Kerusakan itu ada pada sistem perekonomian dunia yang dibangun berdasar kapitalisme. Chapra kemudian mengajukan sejumlah ciri kapitalisme:
1) Kapitalisme menganggap bahwa hal utama dalam peningkatan kesejahteraan manusia ditentukan oleh (a) ekspansi kekayaan yang dipercepat, (b) produksi yang maksimal,. (c) pemenuhan keinginan (want) menurut pereferensi individual.
2) Kebebasan individual (yang tak terhambat) dalam mengaktualisasikan kepentingan diri dan kepemilikan atas kekayaan menjadi syarat bagi munculnya inisiatif pelaku ekonomi
3) Syarat mewujudkan efisiensi optimum dalam alokasi sumber daya adalah Inisiatif individu yang bebas dan Pembuatan keputusan yang tersebar dalam suatu pasar
4) Peran Pemerintah atau penilaian kolektif tidak diperlukan dalam efisiensi alokasi sumber dana dan pemerataan distributive
5) Melayani kepentingan diri sendiri (Self interest) oleh setiap individu secara otomatis dapat melayani kepentingan sosial kolektif. (Chapra, 1995: 18)

KONSEP-KONSEP EKONOMI KONVENSIONAL YANG GAGAL
1. Manusia Ekonomi Rasional
Salah satu faktor yang meyebabkan kehancuran kapitalisme adalah greediness (ketamakan) dari orang – orang kaya.

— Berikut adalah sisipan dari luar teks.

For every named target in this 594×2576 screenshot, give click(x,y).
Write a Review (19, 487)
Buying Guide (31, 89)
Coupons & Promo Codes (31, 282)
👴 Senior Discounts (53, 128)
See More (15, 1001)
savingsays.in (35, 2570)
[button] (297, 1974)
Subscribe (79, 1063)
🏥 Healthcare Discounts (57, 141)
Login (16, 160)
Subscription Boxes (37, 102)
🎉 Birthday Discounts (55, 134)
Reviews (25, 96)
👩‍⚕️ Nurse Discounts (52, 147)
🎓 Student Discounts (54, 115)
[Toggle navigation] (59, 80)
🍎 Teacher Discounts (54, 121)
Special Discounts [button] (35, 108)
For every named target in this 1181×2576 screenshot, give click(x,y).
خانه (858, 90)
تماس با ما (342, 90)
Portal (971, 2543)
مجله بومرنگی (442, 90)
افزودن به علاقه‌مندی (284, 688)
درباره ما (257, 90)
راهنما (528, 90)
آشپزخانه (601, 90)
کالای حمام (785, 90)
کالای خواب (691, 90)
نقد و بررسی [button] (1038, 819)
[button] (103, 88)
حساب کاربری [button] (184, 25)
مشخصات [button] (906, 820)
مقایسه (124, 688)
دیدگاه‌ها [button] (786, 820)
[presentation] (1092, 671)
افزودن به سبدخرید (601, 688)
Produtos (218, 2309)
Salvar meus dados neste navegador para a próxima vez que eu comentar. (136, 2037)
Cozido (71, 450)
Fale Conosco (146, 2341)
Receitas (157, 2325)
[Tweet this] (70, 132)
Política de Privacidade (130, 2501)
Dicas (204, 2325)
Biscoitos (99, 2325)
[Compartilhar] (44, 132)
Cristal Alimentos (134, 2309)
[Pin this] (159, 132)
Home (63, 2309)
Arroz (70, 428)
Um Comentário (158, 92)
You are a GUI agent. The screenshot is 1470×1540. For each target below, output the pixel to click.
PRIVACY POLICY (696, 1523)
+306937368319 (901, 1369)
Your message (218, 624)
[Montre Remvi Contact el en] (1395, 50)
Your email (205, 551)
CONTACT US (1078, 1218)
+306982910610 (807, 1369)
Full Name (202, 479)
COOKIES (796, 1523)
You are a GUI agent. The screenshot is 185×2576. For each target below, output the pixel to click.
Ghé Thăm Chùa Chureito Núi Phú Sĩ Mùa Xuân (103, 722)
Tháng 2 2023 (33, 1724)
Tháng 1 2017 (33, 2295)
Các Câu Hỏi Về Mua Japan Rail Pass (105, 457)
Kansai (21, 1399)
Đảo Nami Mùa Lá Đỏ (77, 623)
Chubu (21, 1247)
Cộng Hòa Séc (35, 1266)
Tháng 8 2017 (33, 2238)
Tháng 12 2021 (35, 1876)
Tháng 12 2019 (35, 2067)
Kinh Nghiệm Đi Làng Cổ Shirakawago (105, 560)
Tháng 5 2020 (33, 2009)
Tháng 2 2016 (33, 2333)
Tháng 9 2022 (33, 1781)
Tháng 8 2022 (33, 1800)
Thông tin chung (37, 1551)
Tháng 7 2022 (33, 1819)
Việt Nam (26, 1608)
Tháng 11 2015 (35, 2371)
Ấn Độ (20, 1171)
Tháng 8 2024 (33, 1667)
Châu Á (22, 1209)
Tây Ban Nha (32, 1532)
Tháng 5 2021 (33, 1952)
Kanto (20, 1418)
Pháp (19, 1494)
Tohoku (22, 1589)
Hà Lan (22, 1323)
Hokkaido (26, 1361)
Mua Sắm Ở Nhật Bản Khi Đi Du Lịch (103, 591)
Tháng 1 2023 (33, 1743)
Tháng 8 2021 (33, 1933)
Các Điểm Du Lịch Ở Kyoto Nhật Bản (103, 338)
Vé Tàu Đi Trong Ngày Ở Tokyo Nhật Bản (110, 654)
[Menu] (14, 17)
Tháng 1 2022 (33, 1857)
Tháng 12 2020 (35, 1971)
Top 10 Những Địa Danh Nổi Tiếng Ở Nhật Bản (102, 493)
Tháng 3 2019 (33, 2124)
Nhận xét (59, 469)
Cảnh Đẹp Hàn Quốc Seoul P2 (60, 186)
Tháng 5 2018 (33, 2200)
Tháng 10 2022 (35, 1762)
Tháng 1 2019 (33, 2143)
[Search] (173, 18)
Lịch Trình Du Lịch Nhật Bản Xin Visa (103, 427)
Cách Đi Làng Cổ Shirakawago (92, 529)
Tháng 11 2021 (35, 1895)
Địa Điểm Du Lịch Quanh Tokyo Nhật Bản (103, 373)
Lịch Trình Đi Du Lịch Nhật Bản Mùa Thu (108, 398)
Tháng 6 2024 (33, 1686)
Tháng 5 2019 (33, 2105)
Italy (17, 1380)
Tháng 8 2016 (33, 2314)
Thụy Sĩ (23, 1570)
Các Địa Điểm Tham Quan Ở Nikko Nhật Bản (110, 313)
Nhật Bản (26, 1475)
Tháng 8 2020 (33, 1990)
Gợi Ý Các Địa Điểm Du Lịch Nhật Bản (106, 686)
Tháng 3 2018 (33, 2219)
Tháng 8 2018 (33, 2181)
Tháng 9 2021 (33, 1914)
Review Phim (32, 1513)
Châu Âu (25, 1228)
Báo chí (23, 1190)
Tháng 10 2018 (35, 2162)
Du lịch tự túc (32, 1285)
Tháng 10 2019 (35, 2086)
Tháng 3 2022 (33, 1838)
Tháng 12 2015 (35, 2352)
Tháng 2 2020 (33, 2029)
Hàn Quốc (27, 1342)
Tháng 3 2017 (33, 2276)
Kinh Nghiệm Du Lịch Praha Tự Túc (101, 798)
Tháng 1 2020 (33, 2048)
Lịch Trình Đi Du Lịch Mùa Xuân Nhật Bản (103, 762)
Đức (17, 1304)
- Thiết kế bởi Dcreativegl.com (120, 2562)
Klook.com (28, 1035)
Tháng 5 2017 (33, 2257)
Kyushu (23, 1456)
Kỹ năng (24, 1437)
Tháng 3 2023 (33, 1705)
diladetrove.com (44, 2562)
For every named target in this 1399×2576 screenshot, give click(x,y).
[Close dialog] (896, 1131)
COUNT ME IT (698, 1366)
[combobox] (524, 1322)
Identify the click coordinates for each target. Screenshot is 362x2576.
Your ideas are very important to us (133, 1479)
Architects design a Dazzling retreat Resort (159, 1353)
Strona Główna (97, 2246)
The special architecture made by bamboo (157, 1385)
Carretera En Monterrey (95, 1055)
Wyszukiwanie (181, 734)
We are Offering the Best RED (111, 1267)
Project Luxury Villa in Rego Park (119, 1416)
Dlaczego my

Sebagai contoh, jika anda punya uang 1 milyar. Karena dalam sistem ekonomi kapitalis terdapat bunga, maka apa yang akan anda pilih? Pertama buka warung atau yang kedua disimpan saja di bank, karena pada saat jatuh tempo akan medapat bunga. Anda tidak perlu bekerja, mengeluarkan keringat dan anda dapat uang. Jika semua orang berpikir rasional, maka orang-orang yang punya 1 milyar akan meletakkan uangnya di bank. Maka siapa yang akan memproduksi barang? Akhirnya barang menjadi sedikit, dan ketika barang menjadi langka, harga akan meningkat. Jika harga tinggi maka yang dapat membeli hanya orang-orang yang memiliki kekayaan lebih.
Rasionalisme modern telah menghilangkan sebab final dan hanya bertumpu pada kausa efisien, material dan formal saja. Kertas yang kering (causa material 1) dan api panas yang mencukupi (kausa material 2) ketika berdekatan dan tak ada factor yang menghalanginya (kausa formal) akan membuat kertas itu terbakar; maka dekatkan (kausa efisien) saja api pada kertas niscaya kertas akan terbakar. Inilah rasional, jika begini maka begitu secara otomatis, sebagaimana jika ada aksi maka ada reaksi secara otomatis.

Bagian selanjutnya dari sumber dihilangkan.